Second Flying Company of San Carlos de Parras, also known as the Álamo de Parras Company, were Spanish lancers from San José y Santiago del Álamo in Coahuila. Their 1803 occupation of the San Antonio de Valero Mission is reputed to be the reason the mission was renamed "the Alamo." The compañía volante (flying company) were mounted militiamen active during the Viceroyalty of New Spain's occupation of Tejas (Texas). During the occupation, a military hospital was established and the mission's structure was expanded to facilitate its function as a military fortification.
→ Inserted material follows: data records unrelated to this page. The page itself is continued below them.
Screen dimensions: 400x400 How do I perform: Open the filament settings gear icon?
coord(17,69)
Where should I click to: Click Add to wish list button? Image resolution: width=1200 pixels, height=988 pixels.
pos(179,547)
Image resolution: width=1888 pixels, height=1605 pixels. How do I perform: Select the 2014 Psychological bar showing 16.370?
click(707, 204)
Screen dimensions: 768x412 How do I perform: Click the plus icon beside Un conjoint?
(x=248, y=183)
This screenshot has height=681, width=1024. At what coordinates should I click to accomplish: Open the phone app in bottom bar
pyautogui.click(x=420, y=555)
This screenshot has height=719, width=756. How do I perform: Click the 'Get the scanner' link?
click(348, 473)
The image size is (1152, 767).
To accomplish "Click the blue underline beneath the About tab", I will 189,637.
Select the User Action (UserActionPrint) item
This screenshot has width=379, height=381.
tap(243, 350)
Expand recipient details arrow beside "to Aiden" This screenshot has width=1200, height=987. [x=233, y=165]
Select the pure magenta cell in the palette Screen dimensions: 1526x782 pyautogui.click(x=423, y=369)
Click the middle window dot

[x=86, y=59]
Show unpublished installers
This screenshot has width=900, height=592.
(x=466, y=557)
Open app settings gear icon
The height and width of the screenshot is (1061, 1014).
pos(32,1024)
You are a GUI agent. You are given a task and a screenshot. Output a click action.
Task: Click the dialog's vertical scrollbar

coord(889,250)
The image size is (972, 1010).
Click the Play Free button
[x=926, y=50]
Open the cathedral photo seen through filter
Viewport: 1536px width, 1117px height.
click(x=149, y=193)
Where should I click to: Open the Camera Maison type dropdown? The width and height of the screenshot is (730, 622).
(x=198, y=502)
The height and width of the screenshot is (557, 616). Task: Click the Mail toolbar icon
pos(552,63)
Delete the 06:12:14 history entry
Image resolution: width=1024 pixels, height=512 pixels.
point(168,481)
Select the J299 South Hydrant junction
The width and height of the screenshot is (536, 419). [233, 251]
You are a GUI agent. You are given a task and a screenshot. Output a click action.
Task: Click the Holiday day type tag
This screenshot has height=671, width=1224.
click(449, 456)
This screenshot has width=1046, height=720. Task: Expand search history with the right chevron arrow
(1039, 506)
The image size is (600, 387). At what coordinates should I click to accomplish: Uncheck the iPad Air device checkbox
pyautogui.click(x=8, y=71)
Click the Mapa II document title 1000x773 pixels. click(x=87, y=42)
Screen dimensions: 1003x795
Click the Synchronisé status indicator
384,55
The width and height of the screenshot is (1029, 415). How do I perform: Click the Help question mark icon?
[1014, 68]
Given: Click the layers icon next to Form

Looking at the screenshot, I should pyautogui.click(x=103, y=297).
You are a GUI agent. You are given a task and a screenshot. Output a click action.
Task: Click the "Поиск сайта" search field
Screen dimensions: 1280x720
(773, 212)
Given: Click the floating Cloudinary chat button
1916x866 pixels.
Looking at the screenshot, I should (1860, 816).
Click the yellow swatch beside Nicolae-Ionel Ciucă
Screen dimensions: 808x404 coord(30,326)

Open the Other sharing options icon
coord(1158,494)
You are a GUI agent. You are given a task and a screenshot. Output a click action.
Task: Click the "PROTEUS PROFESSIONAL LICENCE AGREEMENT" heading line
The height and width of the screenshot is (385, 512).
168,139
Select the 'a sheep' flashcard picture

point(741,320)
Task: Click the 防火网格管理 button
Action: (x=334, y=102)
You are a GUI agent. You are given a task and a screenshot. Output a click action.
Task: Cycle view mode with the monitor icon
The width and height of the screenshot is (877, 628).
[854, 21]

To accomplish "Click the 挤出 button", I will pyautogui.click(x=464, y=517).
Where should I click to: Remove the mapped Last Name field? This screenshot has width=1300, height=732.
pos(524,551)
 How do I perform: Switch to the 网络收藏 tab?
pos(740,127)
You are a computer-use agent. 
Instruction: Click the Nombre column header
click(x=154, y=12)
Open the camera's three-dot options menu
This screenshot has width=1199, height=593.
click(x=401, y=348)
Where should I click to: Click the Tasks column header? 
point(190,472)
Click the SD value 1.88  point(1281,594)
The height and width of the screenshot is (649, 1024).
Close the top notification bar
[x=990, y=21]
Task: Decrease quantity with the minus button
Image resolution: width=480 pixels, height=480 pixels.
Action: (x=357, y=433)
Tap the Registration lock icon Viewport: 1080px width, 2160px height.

The company surrendered their command of the mission during the 1813 Magee-Gutiérrez Expedition. Commandant Vizente Tarin left the company and joined Tejano federalists, (Note: In 19th century Mexico, Federalism was the empowerment of local governments, while Centralism sought to eliminate local political power and give it all to the national government.) in their fight for independence, fighting at the Battle of Medina. His son, Manuel Antonio Santiago Tarín, in later years enlisted in Juan Seguín's Tejano company and fought at the Battle of San Jacinto.

In 1830, the company under José Francisco Ruiz, built Fort Tenoxtitlán in Burleson County. The Álamo de Parras Company served as reinforcements for Martín Perfecto de Cos during the Siege of Béxar.